Sun Bowl Stadium is an on-campus football stadium at the University of Texas at El Paso. It is home to the UTEP Miners football team, as well as
the Brut Sun Bowl game, held annually near the end of December.

The stadium, named for the game it hosts, was opened in September of 1963 with a win against North Texas State. The opening play was a
54-yard touchdown run by Larry Durham of the Miners. The land the stadium sits on was originally donated by the university to the city of El
Paso, who built the stadium for the school and the Sun Bowl game. Both had previously used Kidd Field, the school's current track and field
stadium, which only seats 15,000. The city had realized that the game could not expand its audience or the list of teams that it could invite without
a bigger stadium, so the Sun Bowl was built in a natural bowl lying to the west of the old stadium.

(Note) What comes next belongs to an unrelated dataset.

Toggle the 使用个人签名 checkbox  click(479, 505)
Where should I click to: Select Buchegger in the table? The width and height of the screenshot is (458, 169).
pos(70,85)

It originally sat 30,000, with only the sideline stands. The current press box was added in 1969, and the stadium reached the current capacity in
1982 with the addition of the north endzone stands and the expansion of the east stands. (The south endzone is still vacant, with the ground of
the bowl covered with the school's logos.) The school retook control of the land and stadium in 2001.

The stadium holds the unusual distinction of being the closest major American stadium to a foreign country, sitting less than half a mile from the
Rio Grande and the Mexican city of Ciudad Juárez.